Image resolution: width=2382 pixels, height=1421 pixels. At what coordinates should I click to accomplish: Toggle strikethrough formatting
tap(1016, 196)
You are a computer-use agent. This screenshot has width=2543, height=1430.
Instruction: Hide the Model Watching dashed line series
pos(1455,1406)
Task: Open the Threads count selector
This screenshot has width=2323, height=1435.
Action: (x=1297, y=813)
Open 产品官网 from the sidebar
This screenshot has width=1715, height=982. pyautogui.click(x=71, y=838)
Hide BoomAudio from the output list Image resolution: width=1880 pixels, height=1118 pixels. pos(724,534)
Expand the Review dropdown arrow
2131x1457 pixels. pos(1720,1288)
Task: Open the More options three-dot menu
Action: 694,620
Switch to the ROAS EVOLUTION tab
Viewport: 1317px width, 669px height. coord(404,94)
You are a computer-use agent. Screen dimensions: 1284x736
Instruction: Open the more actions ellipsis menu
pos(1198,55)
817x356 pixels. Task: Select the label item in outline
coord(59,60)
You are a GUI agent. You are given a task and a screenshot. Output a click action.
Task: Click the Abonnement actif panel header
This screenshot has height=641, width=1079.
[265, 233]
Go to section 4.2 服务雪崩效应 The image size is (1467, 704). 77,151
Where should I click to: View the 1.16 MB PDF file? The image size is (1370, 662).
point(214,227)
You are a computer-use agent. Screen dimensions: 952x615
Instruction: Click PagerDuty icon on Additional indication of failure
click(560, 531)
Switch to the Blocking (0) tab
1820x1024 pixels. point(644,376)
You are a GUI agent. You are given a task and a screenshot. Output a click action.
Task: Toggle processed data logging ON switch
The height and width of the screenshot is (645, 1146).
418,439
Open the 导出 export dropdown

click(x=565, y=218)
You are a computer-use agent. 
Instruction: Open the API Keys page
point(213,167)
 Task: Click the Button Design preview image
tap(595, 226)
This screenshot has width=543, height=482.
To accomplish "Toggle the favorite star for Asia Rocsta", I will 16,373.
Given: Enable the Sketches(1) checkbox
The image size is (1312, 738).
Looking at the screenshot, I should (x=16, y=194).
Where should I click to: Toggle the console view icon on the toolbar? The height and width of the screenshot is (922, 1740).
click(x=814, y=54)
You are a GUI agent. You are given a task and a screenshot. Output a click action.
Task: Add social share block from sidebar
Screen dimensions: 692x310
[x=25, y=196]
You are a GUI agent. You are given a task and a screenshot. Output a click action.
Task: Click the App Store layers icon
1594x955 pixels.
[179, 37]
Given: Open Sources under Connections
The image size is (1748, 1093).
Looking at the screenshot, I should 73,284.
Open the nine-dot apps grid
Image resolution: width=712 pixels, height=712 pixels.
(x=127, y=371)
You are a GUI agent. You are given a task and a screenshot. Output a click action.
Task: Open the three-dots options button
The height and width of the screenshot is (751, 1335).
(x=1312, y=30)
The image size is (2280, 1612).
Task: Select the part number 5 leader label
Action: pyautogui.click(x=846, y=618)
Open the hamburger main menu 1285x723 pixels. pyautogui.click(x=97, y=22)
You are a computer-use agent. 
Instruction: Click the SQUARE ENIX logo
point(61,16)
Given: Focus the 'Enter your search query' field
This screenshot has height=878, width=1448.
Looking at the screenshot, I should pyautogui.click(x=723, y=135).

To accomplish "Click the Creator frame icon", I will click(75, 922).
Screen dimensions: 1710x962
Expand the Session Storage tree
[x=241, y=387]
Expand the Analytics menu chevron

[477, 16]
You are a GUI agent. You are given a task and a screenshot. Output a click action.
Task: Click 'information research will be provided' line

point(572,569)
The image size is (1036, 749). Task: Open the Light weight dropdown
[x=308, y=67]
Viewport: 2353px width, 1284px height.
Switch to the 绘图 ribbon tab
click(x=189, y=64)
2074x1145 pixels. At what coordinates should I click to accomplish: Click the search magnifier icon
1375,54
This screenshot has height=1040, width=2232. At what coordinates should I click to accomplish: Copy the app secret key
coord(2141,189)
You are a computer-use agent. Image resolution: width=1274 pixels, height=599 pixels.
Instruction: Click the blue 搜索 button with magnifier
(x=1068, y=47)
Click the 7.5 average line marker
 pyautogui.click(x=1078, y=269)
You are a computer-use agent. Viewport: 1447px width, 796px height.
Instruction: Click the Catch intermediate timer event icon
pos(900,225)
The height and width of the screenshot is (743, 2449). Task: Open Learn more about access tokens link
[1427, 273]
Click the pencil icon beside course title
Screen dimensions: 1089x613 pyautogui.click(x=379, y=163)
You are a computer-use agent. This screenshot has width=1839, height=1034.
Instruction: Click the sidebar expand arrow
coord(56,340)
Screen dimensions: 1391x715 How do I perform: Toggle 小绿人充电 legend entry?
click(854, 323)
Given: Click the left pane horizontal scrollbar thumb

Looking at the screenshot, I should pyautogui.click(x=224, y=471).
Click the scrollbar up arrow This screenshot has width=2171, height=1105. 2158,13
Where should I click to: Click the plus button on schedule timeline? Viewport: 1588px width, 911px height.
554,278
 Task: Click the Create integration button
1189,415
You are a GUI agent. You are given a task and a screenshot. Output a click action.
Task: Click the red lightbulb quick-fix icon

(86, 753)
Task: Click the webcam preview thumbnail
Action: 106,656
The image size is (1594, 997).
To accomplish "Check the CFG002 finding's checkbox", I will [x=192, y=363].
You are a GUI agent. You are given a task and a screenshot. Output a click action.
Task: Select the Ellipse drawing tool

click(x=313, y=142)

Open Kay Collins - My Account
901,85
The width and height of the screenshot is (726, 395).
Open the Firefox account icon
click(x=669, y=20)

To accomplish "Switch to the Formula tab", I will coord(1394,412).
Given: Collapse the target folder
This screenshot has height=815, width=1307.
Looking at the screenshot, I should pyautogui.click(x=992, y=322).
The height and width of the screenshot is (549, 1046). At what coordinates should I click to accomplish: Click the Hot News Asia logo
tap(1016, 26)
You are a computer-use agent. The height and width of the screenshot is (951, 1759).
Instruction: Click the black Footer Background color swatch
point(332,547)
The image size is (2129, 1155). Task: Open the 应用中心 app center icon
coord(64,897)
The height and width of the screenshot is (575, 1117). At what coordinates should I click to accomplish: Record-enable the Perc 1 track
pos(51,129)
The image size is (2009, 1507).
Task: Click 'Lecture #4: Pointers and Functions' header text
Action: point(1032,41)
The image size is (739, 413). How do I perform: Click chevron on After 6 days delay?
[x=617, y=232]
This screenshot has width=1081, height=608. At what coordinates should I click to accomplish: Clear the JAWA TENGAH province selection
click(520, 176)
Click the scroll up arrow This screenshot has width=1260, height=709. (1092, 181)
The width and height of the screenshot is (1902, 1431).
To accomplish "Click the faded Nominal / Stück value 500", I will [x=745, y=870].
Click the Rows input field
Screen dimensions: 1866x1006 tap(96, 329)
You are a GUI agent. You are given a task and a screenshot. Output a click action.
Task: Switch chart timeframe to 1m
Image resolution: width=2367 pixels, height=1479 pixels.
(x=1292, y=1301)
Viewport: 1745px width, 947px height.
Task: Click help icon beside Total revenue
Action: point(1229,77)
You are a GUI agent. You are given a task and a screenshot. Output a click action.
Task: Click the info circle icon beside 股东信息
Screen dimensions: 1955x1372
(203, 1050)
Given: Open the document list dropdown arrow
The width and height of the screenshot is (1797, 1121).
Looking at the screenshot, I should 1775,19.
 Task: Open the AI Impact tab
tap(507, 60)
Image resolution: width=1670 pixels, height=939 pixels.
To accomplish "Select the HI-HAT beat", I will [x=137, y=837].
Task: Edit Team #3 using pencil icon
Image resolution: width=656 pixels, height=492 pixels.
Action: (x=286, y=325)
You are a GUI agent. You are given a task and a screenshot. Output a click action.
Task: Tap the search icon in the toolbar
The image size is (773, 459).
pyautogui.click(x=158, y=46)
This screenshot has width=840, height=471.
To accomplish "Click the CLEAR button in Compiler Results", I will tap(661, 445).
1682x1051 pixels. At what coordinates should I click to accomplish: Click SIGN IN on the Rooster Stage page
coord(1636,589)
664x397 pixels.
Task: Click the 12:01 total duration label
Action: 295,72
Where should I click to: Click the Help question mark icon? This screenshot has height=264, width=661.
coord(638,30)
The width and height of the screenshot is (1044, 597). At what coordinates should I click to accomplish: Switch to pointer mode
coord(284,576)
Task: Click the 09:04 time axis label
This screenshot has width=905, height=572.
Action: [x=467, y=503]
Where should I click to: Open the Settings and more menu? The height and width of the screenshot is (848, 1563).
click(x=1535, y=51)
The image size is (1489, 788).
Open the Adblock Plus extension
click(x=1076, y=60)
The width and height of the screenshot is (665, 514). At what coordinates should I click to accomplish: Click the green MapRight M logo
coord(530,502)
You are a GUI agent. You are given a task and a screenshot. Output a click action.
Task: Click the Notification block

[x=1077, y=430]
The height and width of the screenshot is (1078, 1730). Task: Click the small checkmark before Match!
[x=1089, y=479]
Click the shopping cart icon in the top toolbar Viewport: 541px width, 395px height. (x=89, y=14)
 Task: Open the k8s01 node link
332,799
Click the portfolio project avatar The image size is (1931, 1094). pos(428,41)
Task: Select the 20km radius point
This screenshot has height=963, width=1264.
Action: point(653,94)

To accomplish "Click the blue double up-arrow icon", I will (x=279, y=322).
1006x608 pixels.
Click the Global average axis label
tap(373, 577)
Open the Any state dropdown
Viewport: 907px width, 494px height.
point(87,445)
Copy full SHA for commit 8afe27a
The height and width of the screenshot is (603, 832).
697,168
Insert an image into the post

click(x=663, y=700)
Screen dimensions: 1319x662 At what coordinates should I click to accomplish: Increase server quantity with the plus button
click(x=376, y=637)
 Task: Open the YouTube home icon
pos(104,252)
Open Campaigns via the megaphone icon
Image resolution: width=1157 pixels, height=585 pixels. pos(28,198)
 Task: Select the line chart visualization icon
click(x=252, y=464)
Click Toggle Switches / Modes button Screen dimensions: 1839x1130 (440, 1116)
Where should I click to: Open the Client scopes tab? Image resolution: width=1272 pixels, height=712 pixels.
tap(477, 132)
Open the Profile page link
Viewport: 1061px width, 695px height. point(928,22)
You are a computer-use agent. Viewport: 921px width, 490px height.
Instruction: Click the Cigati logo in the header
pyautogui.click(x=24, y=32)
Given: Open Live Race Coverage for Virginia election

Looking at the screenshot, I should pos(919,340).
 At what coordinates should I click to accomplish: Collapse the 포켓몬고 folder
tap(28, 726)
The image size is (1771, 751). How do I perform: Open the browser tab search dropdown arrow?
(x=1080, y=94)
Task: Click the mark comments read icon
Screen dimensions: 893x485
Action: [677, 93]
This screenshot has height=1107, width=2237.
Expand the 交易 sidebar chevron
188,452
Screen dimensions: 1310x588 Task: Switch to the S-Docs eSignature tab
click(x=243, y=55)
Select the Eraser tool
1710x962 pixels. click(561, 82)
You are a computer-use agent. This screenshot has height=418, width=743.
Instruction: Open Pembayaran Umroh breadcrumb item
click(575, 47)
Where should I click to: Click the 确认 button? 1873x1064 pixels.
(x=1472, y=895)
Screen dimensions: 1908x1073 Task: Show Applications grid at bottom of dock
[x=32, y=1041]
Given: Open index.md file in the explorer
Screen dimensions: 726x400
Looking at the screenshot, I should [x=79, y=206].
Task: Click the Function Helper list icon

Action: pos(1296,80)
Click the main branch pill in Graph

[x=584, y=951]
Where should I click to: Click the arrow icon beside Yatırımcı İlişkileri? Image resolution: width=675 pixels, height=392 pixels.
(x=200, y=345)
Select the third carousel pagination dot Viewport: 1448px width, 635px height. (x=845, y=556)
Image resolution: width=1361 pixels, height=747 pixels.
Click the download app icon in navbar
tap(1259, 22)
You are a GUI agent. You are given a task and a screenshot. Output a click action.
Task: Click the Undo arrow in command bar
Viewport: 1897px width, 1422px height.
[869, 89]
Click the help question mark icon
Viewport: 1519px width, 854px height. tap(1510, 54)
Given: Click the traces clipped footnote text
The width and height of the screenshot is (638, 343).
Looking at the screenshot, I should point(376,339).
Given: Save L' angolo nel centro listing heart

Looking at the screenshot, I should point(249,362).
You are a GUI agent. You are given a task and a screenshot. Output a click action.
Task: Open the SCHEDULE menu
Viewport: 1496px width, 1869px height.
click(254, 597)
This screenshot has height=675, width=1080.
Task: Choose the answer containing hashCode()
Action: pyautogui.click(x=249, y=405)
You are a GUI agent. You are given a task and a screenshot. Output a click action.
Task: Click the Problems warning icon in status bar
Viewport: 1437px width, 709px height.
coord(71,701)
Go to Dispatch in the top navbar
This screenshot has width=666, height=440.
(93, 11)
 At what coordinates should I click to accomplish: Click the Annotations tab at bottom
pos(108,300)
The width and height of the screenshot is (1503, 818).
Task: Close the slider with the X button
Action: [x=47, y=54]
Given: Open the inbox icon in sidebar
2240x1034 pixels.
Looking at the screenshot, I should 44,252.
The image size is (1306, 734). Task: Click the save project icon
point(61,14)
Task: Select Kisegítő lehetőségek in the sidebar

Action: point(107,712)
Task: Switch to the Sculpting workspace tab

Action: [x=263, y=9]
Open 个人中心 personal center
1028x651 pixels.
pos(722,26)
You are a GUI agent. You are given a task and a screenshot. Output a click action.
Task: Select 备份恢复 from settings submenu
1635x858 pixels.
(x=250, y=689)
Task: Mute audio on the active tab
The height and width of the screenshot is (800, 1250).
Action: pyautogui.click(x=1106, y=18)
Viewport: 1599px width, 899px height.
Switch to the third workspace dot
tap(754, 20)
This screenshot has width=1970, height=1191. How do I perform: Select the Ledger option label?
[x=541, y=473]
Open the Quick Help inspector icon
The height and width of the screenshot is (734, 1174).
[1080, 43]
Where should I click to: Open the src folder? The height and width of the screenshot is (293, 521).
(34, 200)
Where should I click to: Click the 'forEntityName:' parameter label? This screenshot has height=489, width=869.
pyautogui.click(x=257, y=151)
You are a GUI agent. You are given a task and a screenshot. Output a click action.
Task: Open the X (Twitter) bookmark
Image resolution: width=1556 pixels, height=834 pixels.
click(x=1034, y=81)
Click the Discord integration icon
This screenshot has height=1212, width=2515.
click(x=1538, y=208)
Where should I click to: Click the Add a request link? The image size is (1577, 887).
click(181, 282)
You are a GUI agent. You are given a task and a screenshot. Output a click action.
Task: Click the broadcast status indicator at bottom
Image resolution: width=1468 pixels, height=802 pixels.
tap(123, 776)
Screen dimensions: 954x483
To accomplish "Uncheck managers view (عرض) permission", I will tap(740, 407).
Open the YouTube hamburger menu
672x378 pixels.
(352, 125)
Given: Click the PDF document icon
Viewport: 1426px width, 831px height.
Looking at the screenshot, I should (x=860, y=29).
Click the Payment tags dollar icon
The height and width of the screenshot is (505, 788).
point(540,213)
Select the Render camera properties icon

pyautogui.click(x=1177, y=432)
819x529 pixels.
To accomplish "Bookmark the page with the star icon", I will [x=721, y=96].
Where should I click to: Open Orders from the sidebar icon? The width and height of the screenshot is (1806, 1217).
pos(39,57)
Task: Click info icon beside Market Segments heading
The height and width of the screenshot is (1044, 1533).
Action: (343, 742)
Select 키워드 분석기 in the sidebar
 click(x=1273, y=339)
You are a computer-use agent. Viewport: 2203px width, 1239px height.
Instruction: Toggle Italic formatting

#####

Some lines of the material above contain the string "hamburger". Please state how many, giving the number alone.

• RESULT:
2